**Exercise requirements:**
Given the listing below, write out exactly the lines starting with the line that has "The height and" and going on through the line that has "Given: Open the Bain et douche menu", both kept.

**Data shown:**
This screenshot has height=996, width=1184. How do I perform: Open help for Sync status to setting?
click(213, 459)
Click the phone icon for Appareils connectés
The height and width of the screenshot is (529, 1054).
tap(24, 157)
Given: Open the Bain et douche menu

---

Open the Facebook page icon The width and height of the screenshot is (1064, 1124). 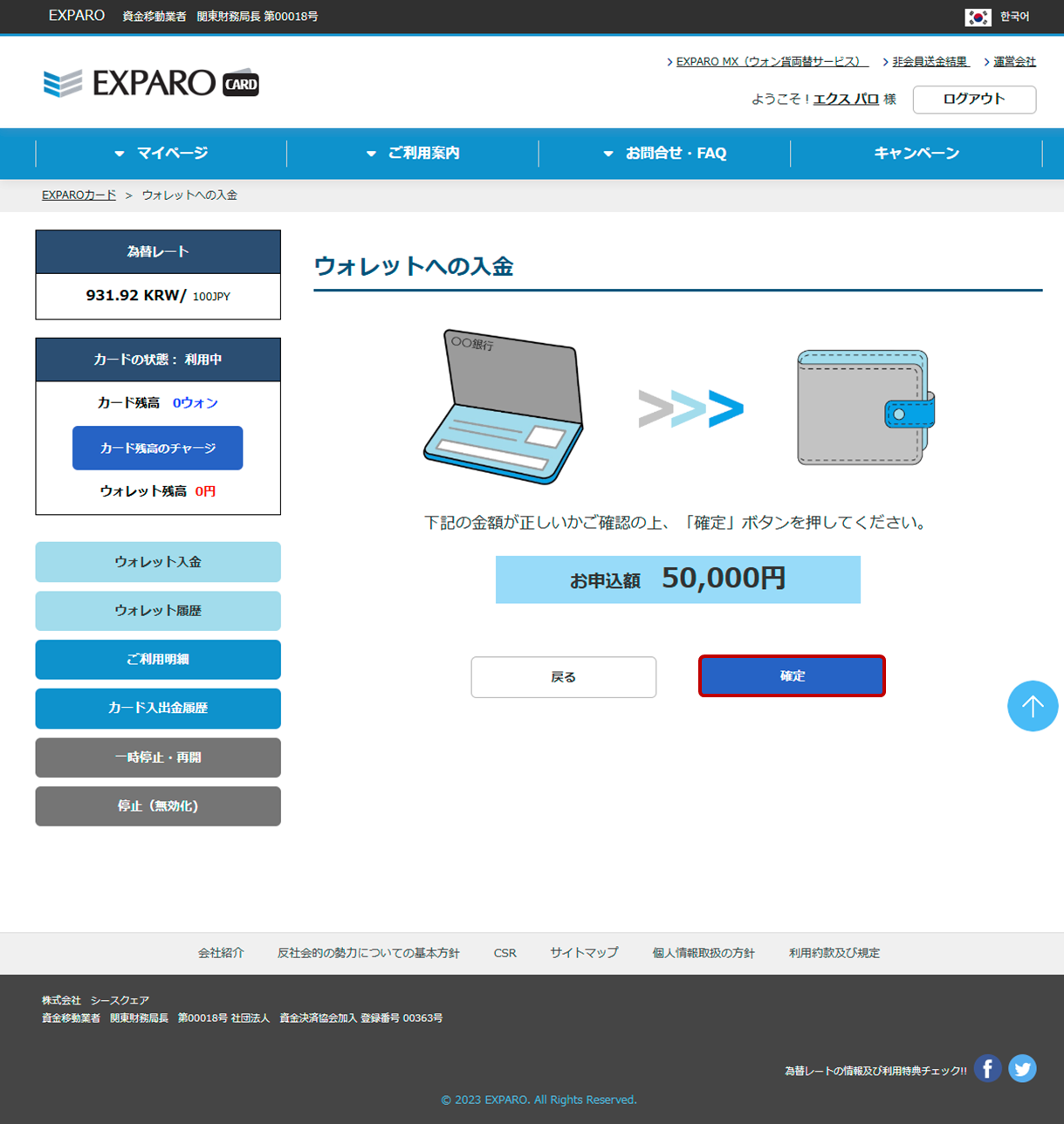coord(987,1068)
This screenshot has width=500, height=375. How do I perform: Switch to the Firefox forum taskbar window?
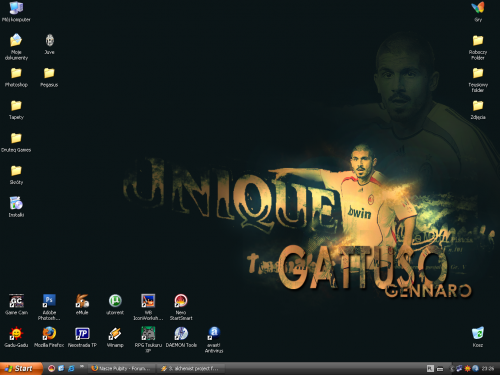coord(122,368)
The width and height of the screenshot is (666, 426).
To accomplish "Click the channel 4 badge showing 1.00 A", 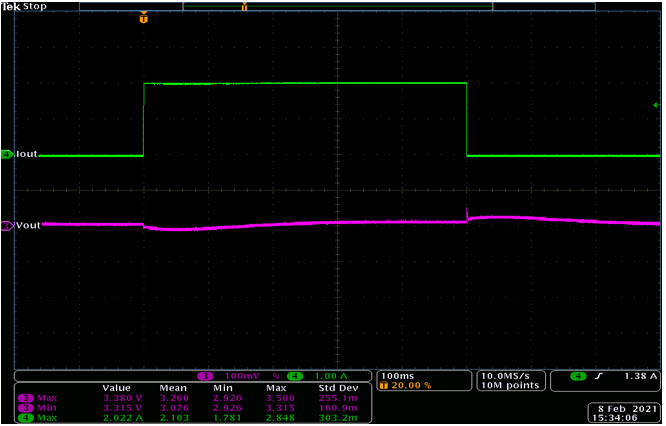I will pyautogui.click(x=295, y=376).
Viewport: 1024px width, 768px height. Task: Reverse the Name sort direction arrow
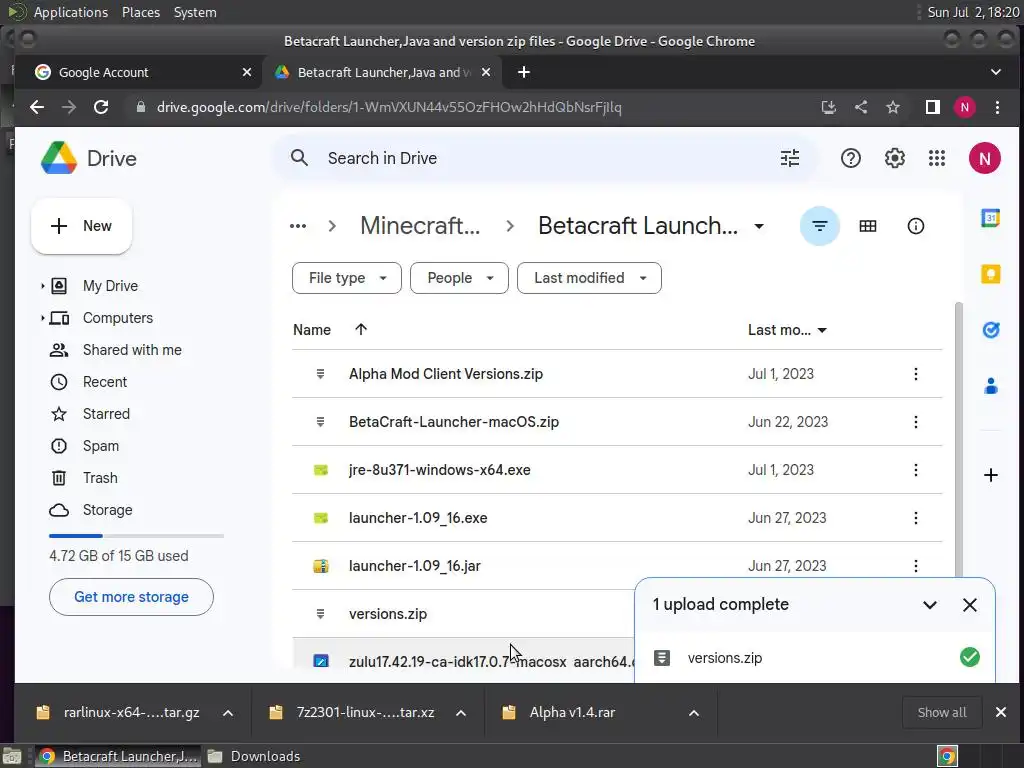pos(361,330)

**Result for this exercise:**
The height and width of the screenshot is (529, 1054).
tap(24, 157)
Given: Open the Bain et douche menu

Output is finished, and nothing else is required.